If I could buy just 1 stock right now, Apple would be. Here’s why.
One of the key strategies for successful investing is to build a well-diversified and balanced portfolio of 25-30 stocks and hold them for the long term. Still, every investor has to start somewhere, and having the funds for so many stocks at once isn’t necessarily practical.
If I had to start over today, I would look for a company with a solid history of growth, the ability to weather an economic storm, and a history of listening to its shareholders. That’s why I think Apple (AAPL -2.03%) is an excellent choice.
The story in a nutshell
Apple is one of the most successful consumer product companies in the world, thanks to a number of groundbreaking products that have become household names. Far from being a one-trick pony, Apple continues to innovate with its existing products while searching for the “next big thing.” The company is undoubtedly the most successful smartphone maker on the market, but is augmenting that success with a wide range of consumer products and a growing battery of services.
Often imitated but never replicated, Apple has an impressive market share with many of its products. This has resulted in a fortress-like balance sheet, while allowing for generous returns to shareholders. The company’s products are among the most recognizable and beloved in the world, which should help the company continue to generate above-market returns for years to come.
Built on the iconic iPhone
The 800-pound gorilla in the room is the iPhone. While it wasn’t Apple’s first successful product (I’m looking at you, iPod), it was the one that catapulted Apple to its current level of fame and fortune.
The iPhone has the largest market share of any smartphone in the United States and is the world’s No. 2 (sometimes occupying the top spot). There are currently 1 billion active iPhones in use worldwide, and that number continues to grow.
Apple recently launched the new iPhone 14, which has all the makings of another incredibly successful device. Wedbush analyst Daniel Ives points to long and growing wait times for shipment, as some models have delivery dates of four to six weeks. This indicates strong demand for the latest version of the company’s flagship device. Additionally, Ives estimates that approximately 240 million iPhone users have not upgraded their phones in the past 3 1/2 years, leading to strong pent-up demand even in the face of economic headwinds. .

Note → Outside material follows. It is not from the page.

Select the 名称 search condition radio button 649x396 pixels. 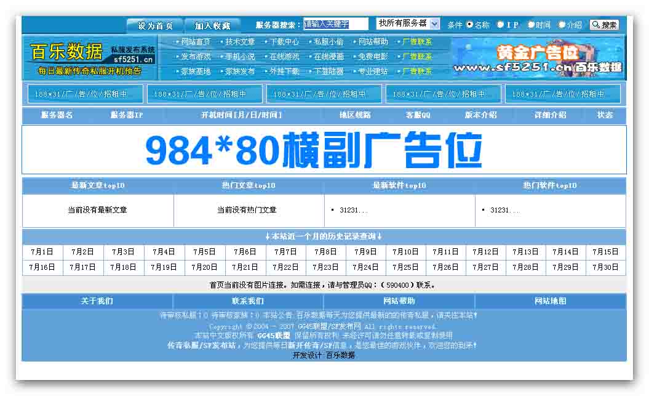[x=469, y=25]
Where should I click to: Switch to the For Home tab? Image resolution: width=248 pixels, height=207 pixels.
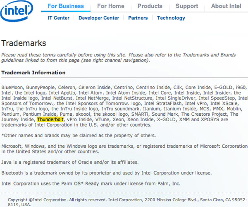[110, 6]
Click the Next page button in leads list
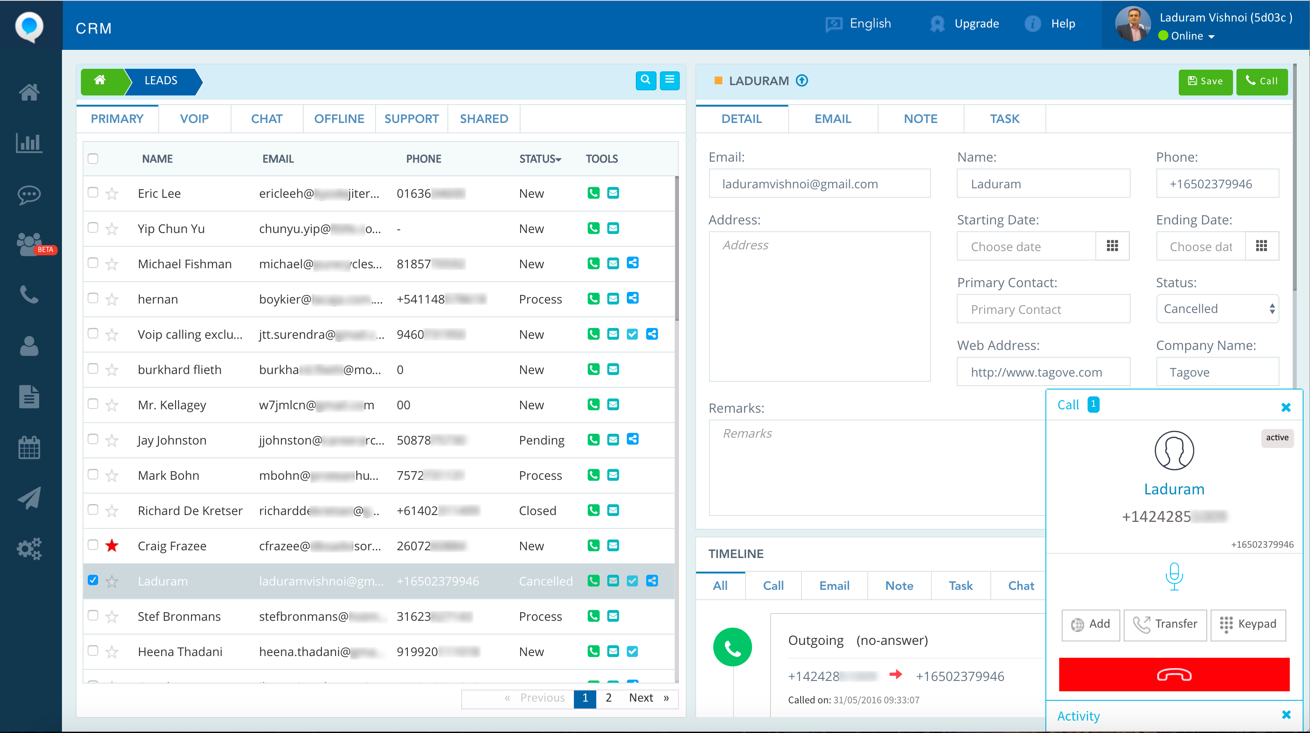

It’s worth noting that the iPhone is responsible for the lion’s share of Apple’s sales, generating nearly 54% of revenue in the first nine months of fiscal 2022 (ending June 25). This could pose a risk if users ever fall in love with the iPhone.
Much more than the iPhone
Beyond the iPhone, Apple offers a growing list of products and services that generate nearly half of the company’s sales. Mac, the Apple computer that started it all, has a strong and loyal customer base responsible for 15% of all personal computer shipments in the United States. The iPad, the company’s laptop, is the market leader and controls 31% of the global tablet market.
Similarly, the Apple Watch dominates the market, with a 36% market share, selling more than three times as many smartwatches as its closest competitor. The tech titan is also an undisputed leader in the headphone market, with nearly 50% of consumers in the US using Apple’s AirPods or Beats headphones.

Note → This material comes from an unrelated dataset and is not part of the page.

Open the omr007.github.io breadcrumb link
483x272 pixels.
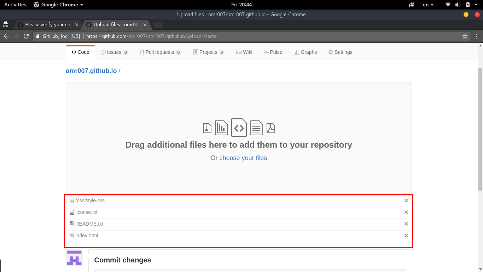91,71
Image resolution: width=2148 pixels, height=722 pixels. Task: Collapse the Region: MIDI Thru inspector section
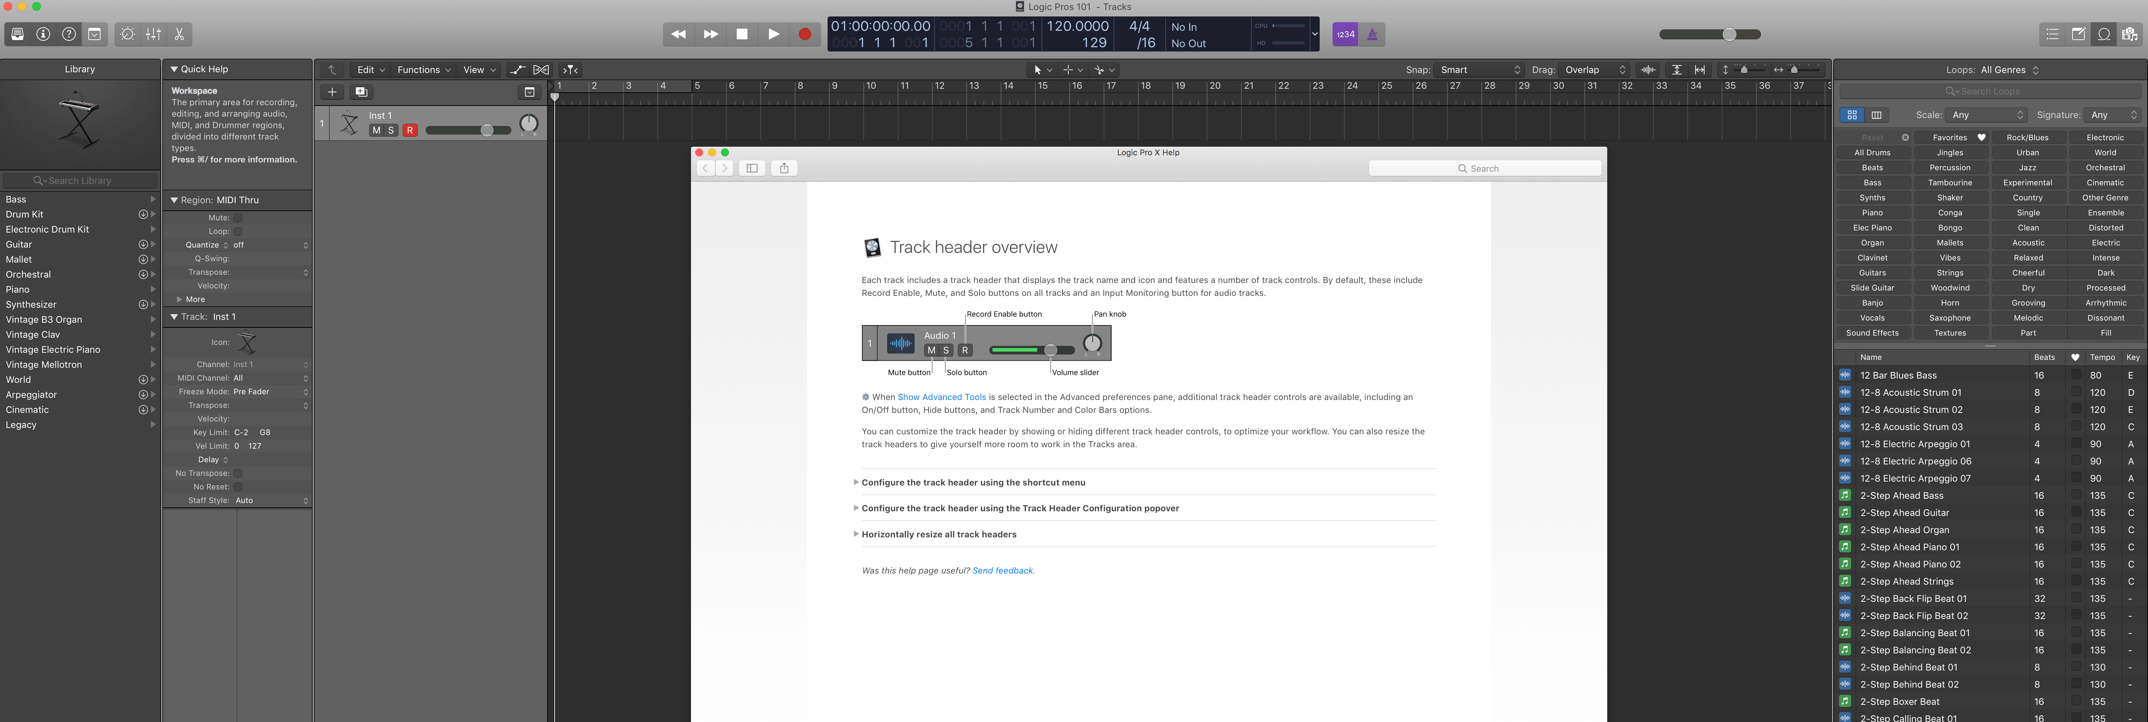click(x=174, y=200)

It all started with the App Store and iTunes, but Apple’s service offerings are vast and growing. The list includes award-winning programming on Apple TV+, high-res audio on Apple Music, and secure payments with Apple Wallet. There are also mobile games on Apple Arcade, news on Apple News+, workouts on Apple Fitness+, digital storage on iCloud, and more. Services has been among Apple’s fastest growing segments in recent years, up nearly 18% year over year in the first nine months of fiscal 2022.
This large and growing list of category-leading products and services provides a level of security that Apple will continue to deliver steady results for years to come.

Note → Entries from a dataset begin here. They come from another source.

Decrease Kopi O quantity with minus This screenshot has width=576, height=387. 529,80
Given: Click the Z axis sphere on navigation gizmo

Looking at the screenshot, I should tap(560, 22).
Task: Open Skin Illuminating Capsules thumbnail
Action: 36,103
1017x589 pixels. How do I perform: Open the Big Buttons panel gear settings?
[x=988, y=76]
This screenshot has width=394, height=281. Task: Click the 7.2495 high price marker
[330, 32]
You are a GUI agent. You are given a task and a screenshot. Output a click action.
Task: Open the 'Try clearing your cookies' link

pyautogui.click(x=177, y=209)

Strong shareholder returns
Apple ranks high on the list of shareholder-friendly companies, which benefits investors in more ways than one.
First, it started paying a dividend again in 2012, and since then it has built up an outstanding track record. What started as a meager payout of $0.095 adjusted for payouts has jumped 143% in just 10 years. While its yield is still a relatively low 0.6%, that’s a function of growth in Apple’s stock price, which has gained more than 500% over the past decade even after the impact of the recent market bearish. Plus, the company only uses 15% of its profits to fund the payout, so there’s plenty more where that came from.
Then there’s the generous stock buyback program. The company has repurchased shares over the past decade, retiring nearly 39% of its outstanding shares. This means that each shareholder gets an increasing slice of the apple pie.
A port in the storm
Finally, Apple’s consistently strong results and fortress-shaped balance sheet provide investors with a safe harbor in the event of an economic storm. For the first nine months of fiscal 2022, Apple’s revenue of $304 billion was up 8% year over year, while its earnings per share of 4.86 dollars increased by 10%. This is a remarkable achievement, especially given the size of the company and the growing economic headwinds it has faced.
But don’t worry: even if macroeconomic conditions worsen, Apple has the resources to weather the storm. The company has about $60 billion of net cash on its balance sheet, which would allow it to fare well during tough times.
For these reasons and more, Apple is the stock I would buy if I could only buy one.